On Tue, Aug 30, 2022 at 11:03 AM Dave Marchevsky <davemarchevsky@xxxxxx> wrote:
>
> Verifier logic to confirm that a callback function returns 0 or 1 was
> added in commit 69c087ba6225b ("bpf: Add bpf_for_each_map_elem() helper").
> At the time, callback return value was only used to continue or stop
> iteration.
>
> In order to support callbacks with a broader return value range, such as
> those added further in this series, add a callback_ret_range to
> bpf_func_state. Verifier's helpers which set in_callback_fn will also
> set the new field, which the verifier will later use to check return
> value bounds.
>
> Default to tnum_range(0, 1) instead of using tnum_unknown as a sentinel
> value as the latter would prevent the valid range (0, U64_MAX) being
> used.
>
> Signed-off-by: Dave Marchevsky <davemarchevsky@xxxxxx>
> ---
> include/linux/bpf_verifier.h | 1 +
> kernel/bpf/verifier.c | 4 +++-
> 2 files changed, 4 insertions(+), 1 deletion(-)
>
> diff --git a/include/linux/bpf_verifier.h b/include/linux/bpf_verifier.h
> index 2e3bad8640dc..9c017575c034 100644
> --- a/include/linux/bpf_verifier.h
> +++ b/include/linux/bpf_verifier.h
> @@ -237,6 +237,7 @@ struct bpf_func_state {
> */
> u32 async_entry_cnt;
> bool in_callback_fn;
> + struct tnum callback_ret_range;
> bool in_async_callback_fn;
>
> /* The following fields should be last. See copy_func_state() */
> diff --git a/kernel/bpf/verifier.c b/kernel/bpf/verifier.c
> index 9bef8b41e737..68bfa7c28048 100644
> --- a/kernel/bpf/verifier.c
> +++ b/kernel/bpf/verifier.c
> @@ -1745,6 +1745,7 @@ static void init_func_state(struct bpf_verifier_env *env,
> state->callsite = callsite;
> state->frameno = frameno;
> state->subprogno = subprogno;
> + state->callback_ret_range = tnum_range(0, 1);
> init_reg_state(env, state);
> mark_verifier_state_scratched(env);
> }
> @@ -6879,6 +6880,7 @@ static int set_find_vma_callback_state(struct bpf_verifier_env *env,
> __mark_reg_not_init(env, &callee->regs[BPF_REG_4]);
> __mark_reg_not_init(env, &callee->regs[BPF_REG_5]);
> callee->in_callback_fn = true;
> + callee->callback_ret_range = tnum_range(0, 1);
Thanks for removing this restriction for callback functions!
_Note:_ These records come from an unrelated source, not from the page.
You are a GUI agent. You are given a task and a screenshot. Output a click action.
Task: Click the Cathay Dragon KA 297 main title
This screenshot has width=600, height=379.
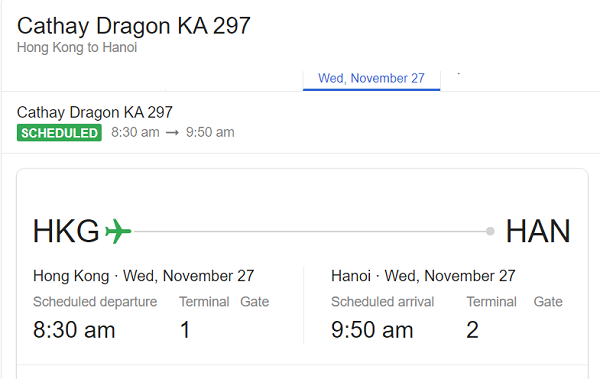(x=134, y=26)
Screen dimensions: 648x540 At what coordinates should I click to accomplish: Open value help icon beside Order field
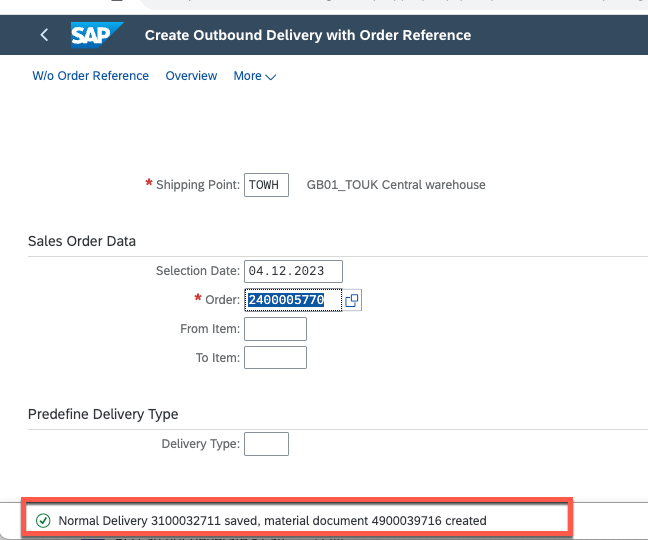[x=352, y=300]
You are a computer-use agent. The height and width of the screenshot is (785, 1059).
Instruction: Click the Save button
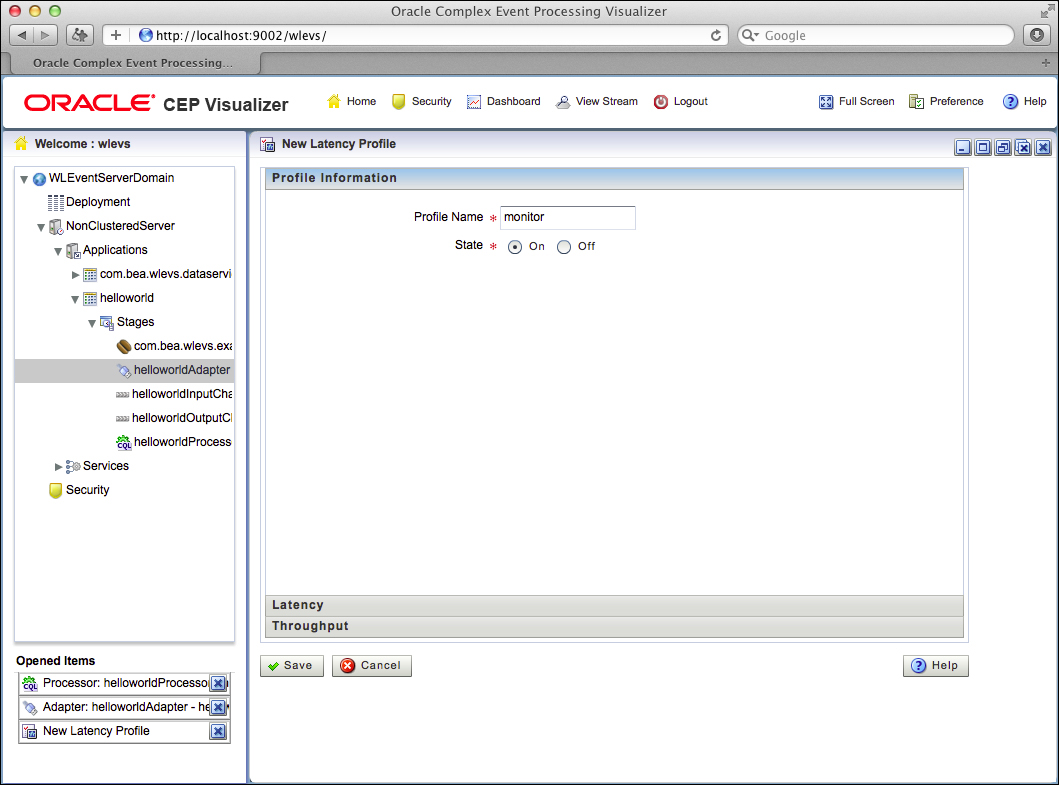291,666
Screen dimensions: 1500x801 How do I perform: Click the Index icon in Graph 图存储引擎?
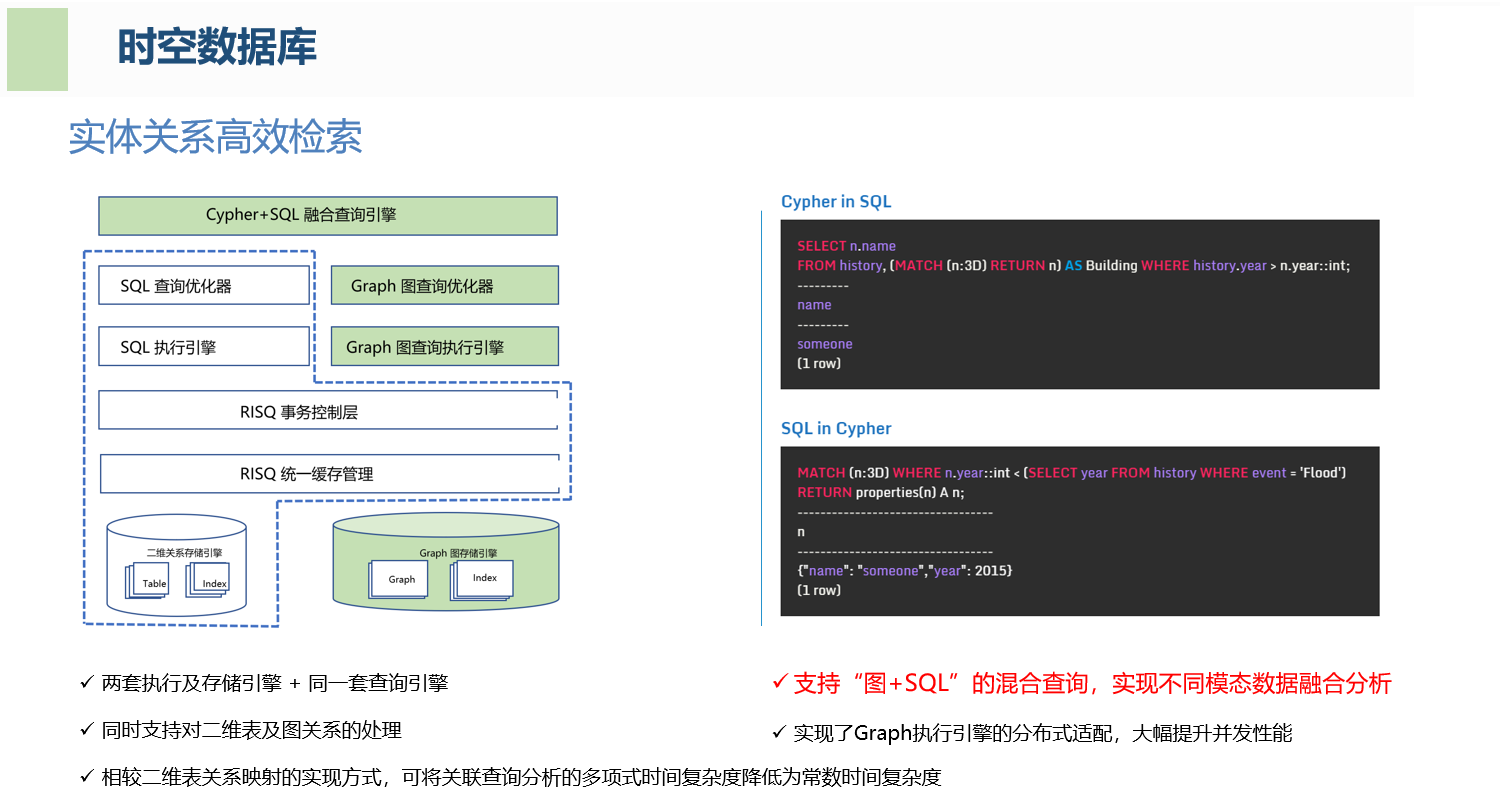[x=483, y=578]
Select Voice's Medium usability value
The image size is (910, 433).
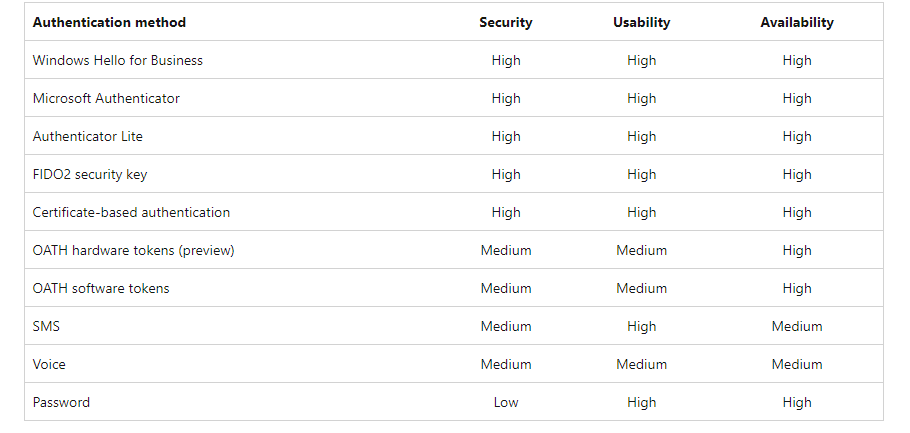coord(641,364)
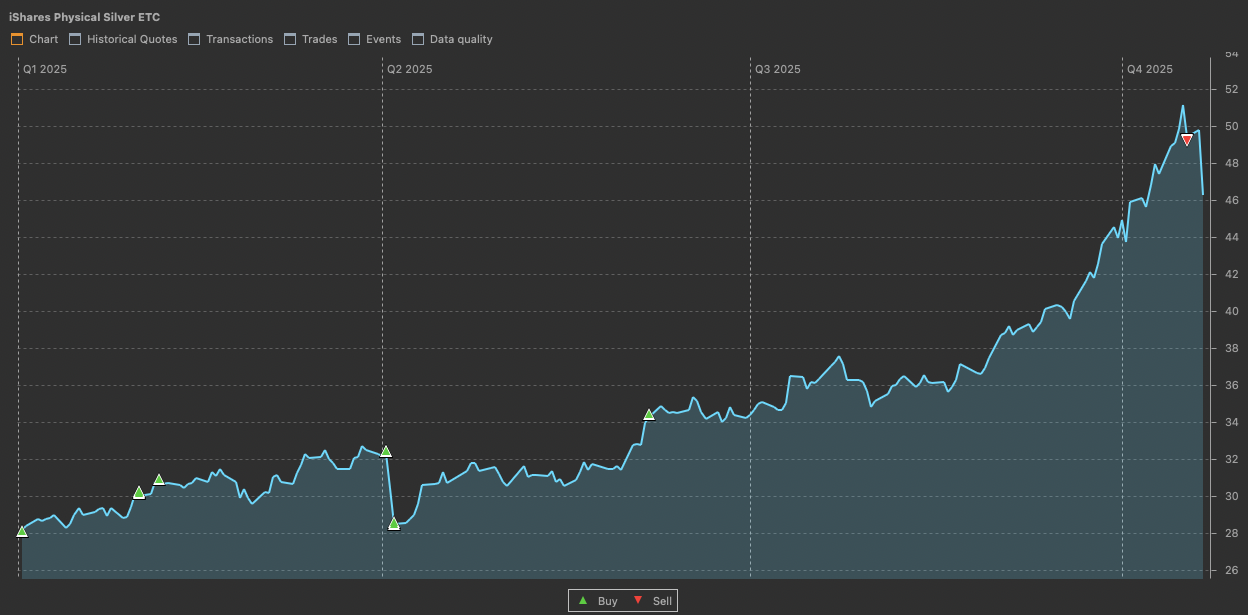
Task: Click the red Sell triangle in legend
Action: [638, 600]
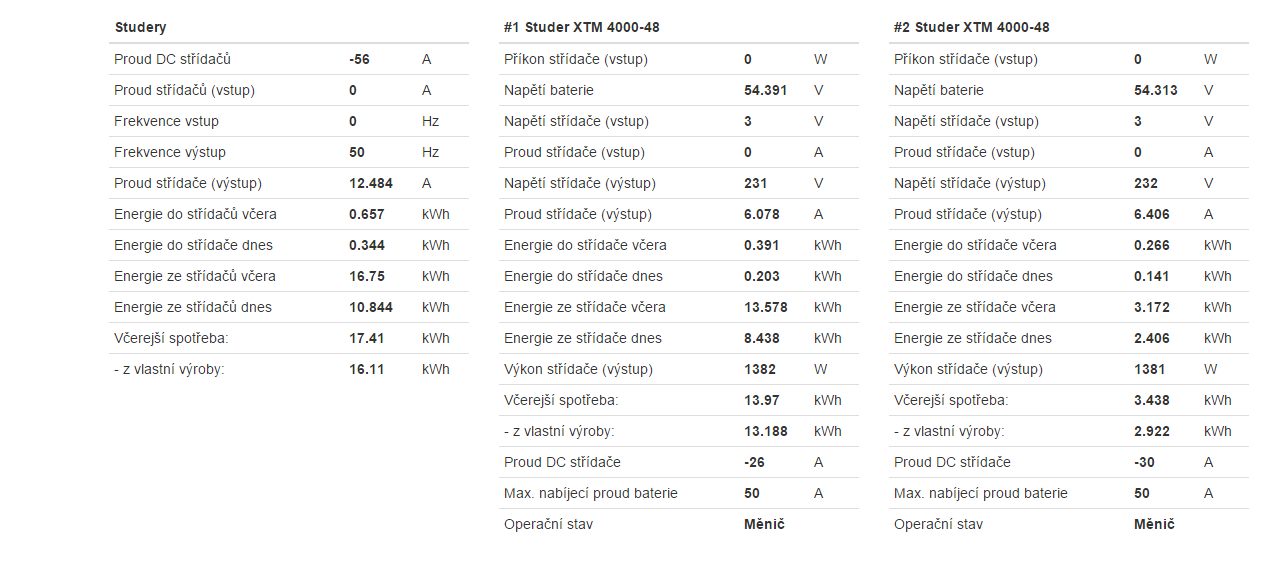The image size is (1284, 578).
Task: Click the "#2 Studer XTM 4000-48" header
Action: tap(971, 27)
One quick question: is this line above needed? I think in
__check_func_call, we always call init_func_state() first before
calling set_find_vma_callback_state(), so after the init_func_state()
call, the callee->callback_ret_range will already be set to
tnum_range(0,1).
> return 0;
> }
>
> @@ -6906,7 +6908,7 @@ static int prepare_func_exit(struct bpf_verifier_env *env, int *insn_idx)
> caller = state->frame[state->curframe];
> if (callee->in_callback_fn) {
> /* enforce R0 return value range [0, 1]. */
> - struct tnum range = tnum_range(0, 1);
> + struct tnum range = callee->callback_ret_range;
>
> if (r0->type != SCALAR_VALUE) {
> verbose(env, "R0 not a scalar value\n");
> --
> 2.30.2
>